PSR-7 compatibility is such an extensive subject that in order to do it justice, Christian Müller wrote a dedicated post in an attempt to make the progress to PSR-7 compatibility transparent to the community. Read the short and sweet but comprehensive blog post dedicated to this topic here.


Changes in Neos

Friendlier setup page / missing homepage

In order to make the initial introduction of a newly set up Neos project more welcoming, the templates for "database error" and "missing homepage" were changed to a friendly welcome message. This replaces the big "database error" new users were greeted with up to now.

Screenshot of new database error message

New setup message

Add progress and time to workspace:publish command

A timestamp and progress indicator was added to the publish command of the workspace CLI command. If you publish changes on the command-line, this will take some guesswork out of that task.

PDFs in the Media Browser

Thanks to the integration of pdf.js, it is now possible to preview PDF files in the media browser, independent of any client-side plugins and their configuration.

Neos.Fusion:Debug API changed

Fusion's handy Debug object now has a new API. It should be used as a processor now instead of as a wrapping Fusion object, reducing the amount of typing needed to add it. Refer to the documentation for details.


Changes in Flow

Validation groups for Collection and Entity Validators

This makes it possible to explicitly specify a Collection or GenericObject type validator on according properties in order to override the options, like validation groups.

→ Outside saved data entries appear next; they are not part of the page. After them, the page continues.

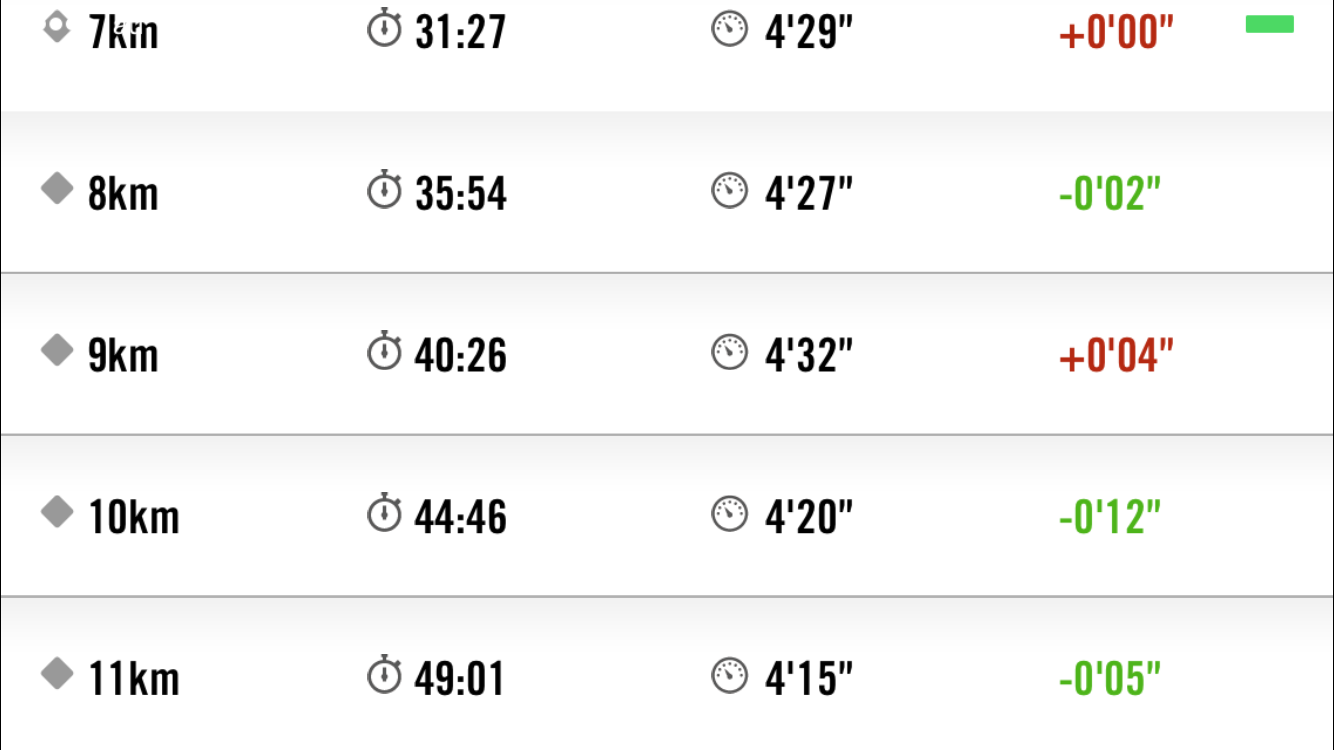
Task: Tap the stopwatch icon next to 35:54
Action: click(x=384, y=189)
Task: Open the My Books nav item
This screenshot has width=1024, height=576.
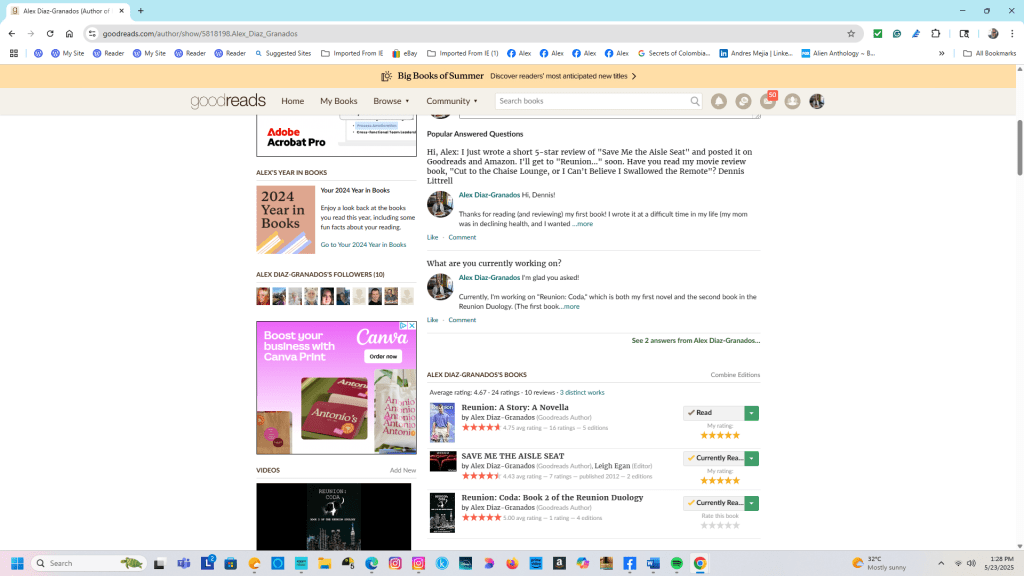Action: (338, 101)
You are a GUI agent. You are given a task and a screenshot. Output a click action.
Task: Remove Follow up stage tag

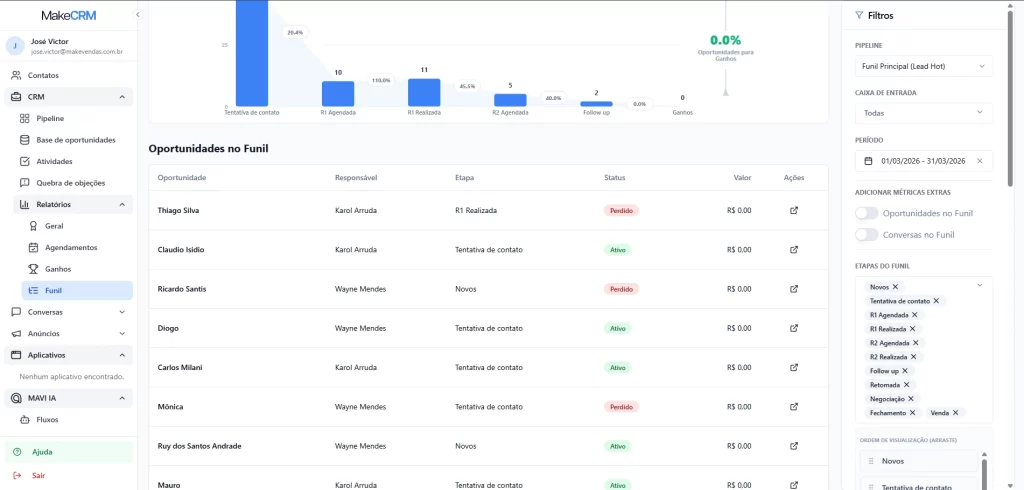click(x=905, y=371)
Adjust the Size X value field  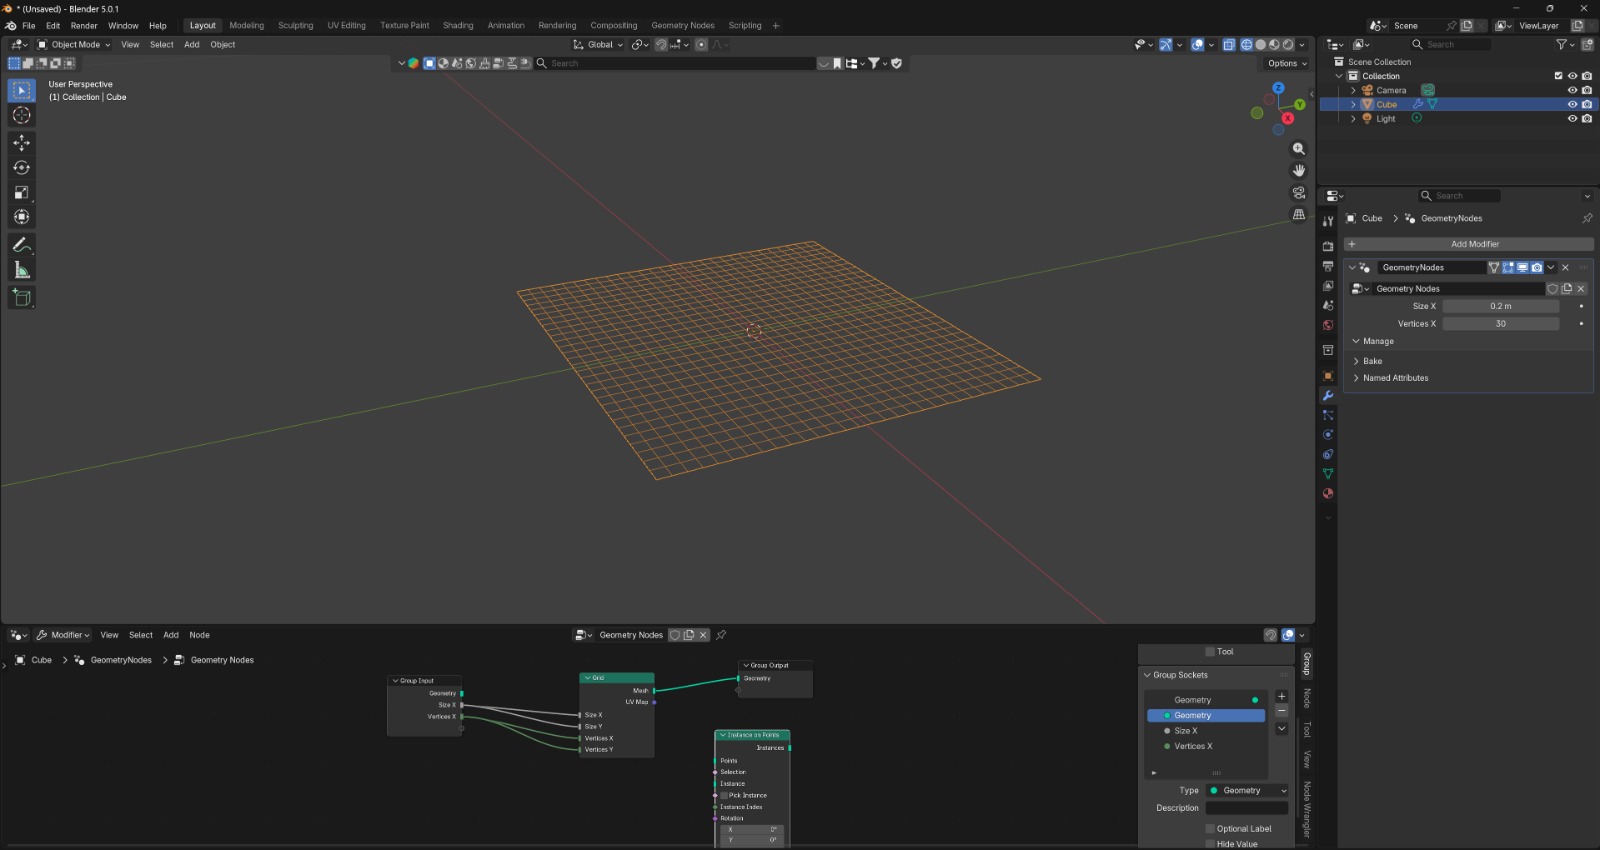[x=1500, y=306]

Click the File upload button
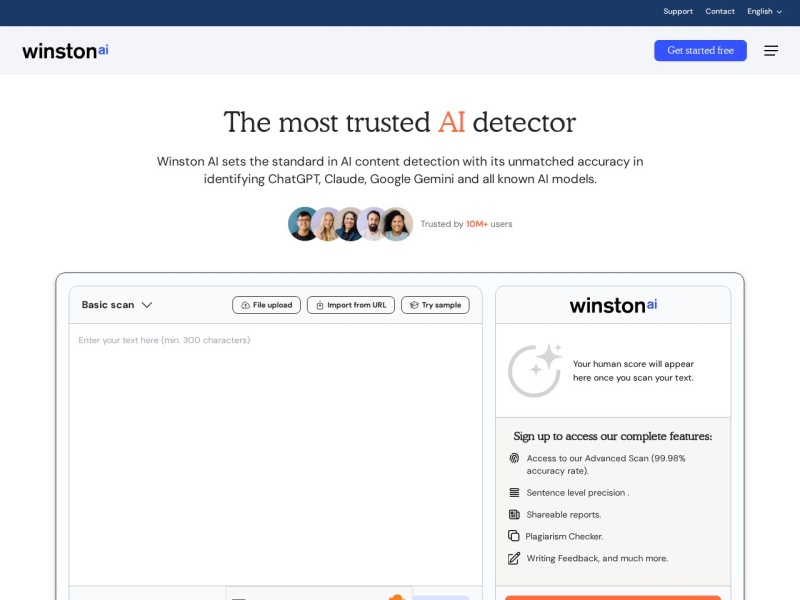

This is useful for example when you want to prevent a collection of entities or a whole model to be validated in some validation groups. Previously, you would have had to exclude all the properties of the related entities via according validate annotations with specified validation groups.

See the documentation on partial validation for details.

Support for arrow function expressions in Eel

This new feature adds support to parse and evaluate arrow function expressions in Eel. This is only implemented for the CompilingEelEvaluator, since expression evaluation needs to be deferred in functions. Arrow function arguments can be specified with or without parentheses. The body must be an expression and not a block. See this example: map(items, (x) => x * x)

New logger backend to write the log in JSON format

This logger writes the log message in JSON format which is easily parsable for log processing but also human-readable.

base64 en-/decoding via Fusion

An Eel-Helper was added which uses PHP functions to encode and decode a data-string as documented in the reference.


Documentation and Support

Upgrading

The detailed upgrading process for Neos 4.1 is explained in the upgrade instructions.

Changelogs

See the Neos 4.1 changelogs and Flow 5.1 changelogs for all changes and details.

Support for Neos 4.1 and Flow 5.1

As shown in our release roadmap, Neos 4.1 and Flow 5.1 will get bugfixes until December 2019 and security fixes until December 2020.